**EXERCISE GOAL**
Scale the records starting with the line that contains "Disable Bloquear verificação" and going on through the line that contains "This screenshot has height=603, width=1024.", with both of those lines included. Rewrite each line in full. Multiply only the answer coordinates by 2.1, round them to whole numbers with halves going up, and leave every other number unchanged.
Start of DATASET CONTENT
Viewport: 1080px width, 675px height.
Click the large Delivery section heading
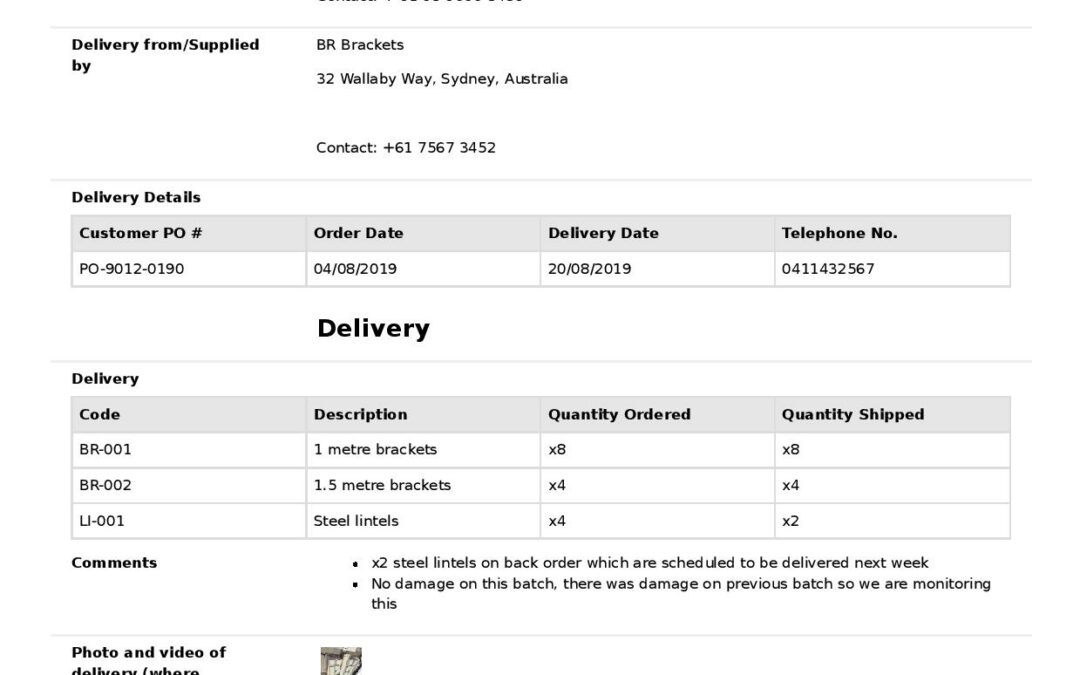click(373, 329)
End of DATASET CONTENT
Start of DATASET CONTENT
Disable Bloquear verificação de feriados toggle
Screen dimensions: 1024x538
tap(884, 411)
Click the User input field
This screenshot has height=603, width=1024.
End of DATASET CONTENT
**RESULT OF THE TASK**
Disable Bloquear verificação de feriados toggle
Screen dimensions: 1024x538
tap(1856, 863)
Click the User input field
This screenshot has height=603, width=1024.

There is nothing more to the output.